■ DIRECTION
Set down word for word the part of the black carbon text below starting with "Black carbon are tiny" and going on through "of fossil fuels.".

■ READING TEXT
Glaciers consist of layer upon layer of snow and ice, accumulated over thousands of years. These layers are like the annual rings on a tree, capturing various substances within them.
Among these substances is black carbon. Black carbon particles contribute to the warming of the atmosphere. As the black carbon settles on ice and snow, it darkens the surface and thus changes its reflective properties.
Senior scientist Sabine Eckhardt at the Norwegian Institute for Air Research (NILU) works mainly with atmospheric transport modelling.
This means that she uses – and helps develop – advanced mathematical models that calculate how gases, particles and other substances are transported through the atmosphere.
You may have seen her work before. She modeled how the methane from the North Stream site had traveled through the atmosphere from the emission site and all the way to Svalbard.
Scientific modelling is a scientific activity, the aim of which is to make a particular part or feature of the world easier to understand, define, quantify, visualise, or simulate by referencing it to existing and usually commonly accepted knowledge.
Time travel by ice cores
Eckhardt is also very interested in ice cores and has contributed to several earlier studies.
One about how events like the Black Death plague impacted the economy of Medieval Europe, and another linking an increase in black carbon in Antarctic ice cores to fires on New Zealand more than 700 years ago.
“Ice cores are like time traveling to the past,” she says. “Like observatories, they provide direct records of atmospherically deposited components such as black carbon.”
Black carbon are tiny soot particles. Its main natural source are wildfires, among the main anthropogenic sources are wood burning and incomplete combustion of fossil fuels.
At high concentrations, it can be damaging to your health because the particles are small enough to breathe in.
Black carbon emissions and human activity
Emissions of black carbon are linked to human activity. When the economy thrives, emissions generally rise due to higher consumption, burning of fossil fuels, etc.
When times are bad, emissions go down.
Additionally, black carbon is among the most important climate forcers. That is, gases and particles that contribute to heating or cooling.
Thus, black carbon is one of the factors in the model runs the UN Climate Panel (IPCC) does to assess climate change.

■ EXTRACTED MATERIAL
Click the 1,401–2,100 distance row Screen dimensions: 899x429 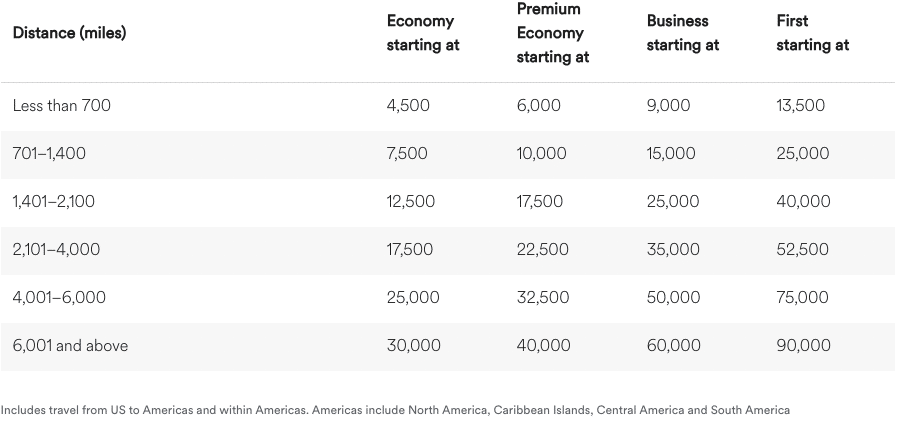53,201
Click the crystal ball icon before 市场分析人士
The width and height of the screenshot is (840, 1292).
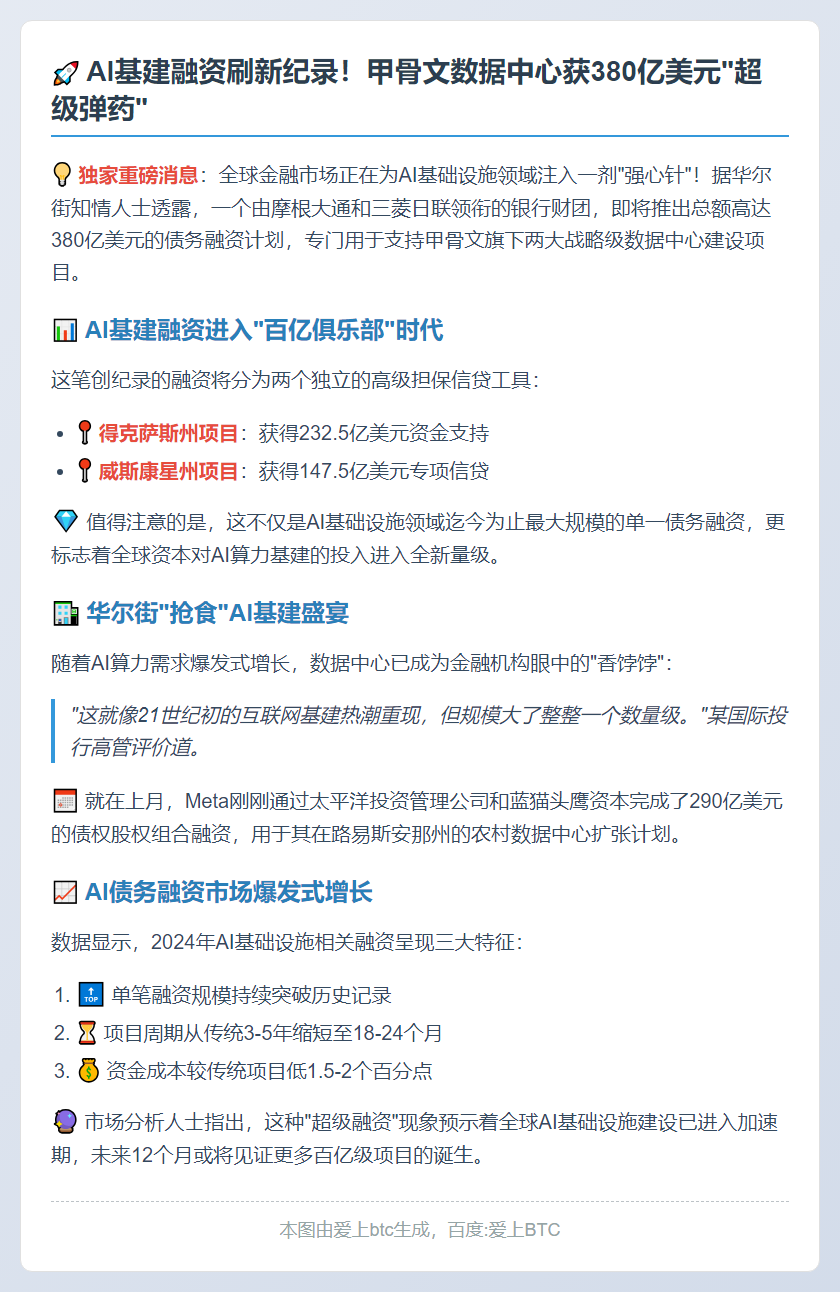62,1121
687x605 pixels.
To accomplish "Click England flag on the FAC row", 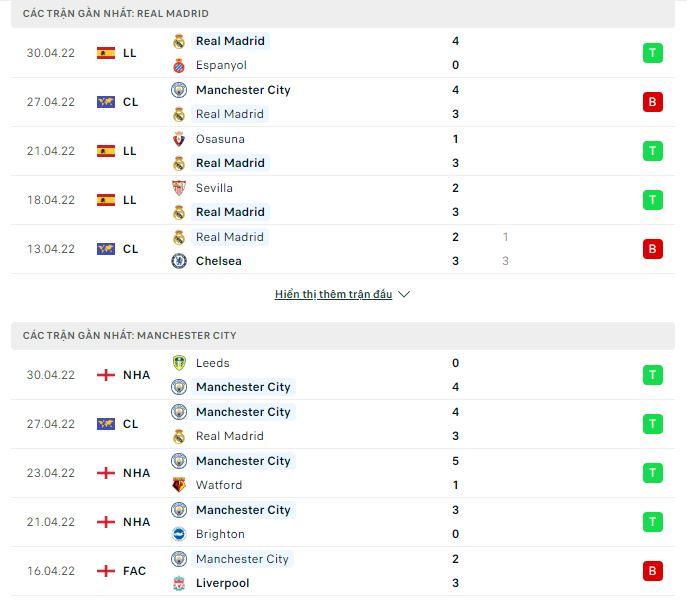I will click(x=106, y=571).
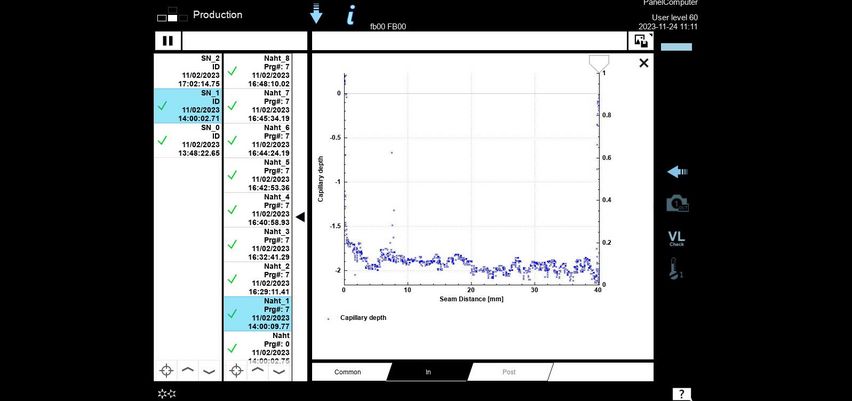
Task: Select the Naht_5 seam entry
Action: click(258, 175)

■ THE OUTPUT
Black carbon are tiny soot particles. Its main natural source are wildfires, among the main anthropogenic sources are wood burning and incomplete combustion of fossil fuels.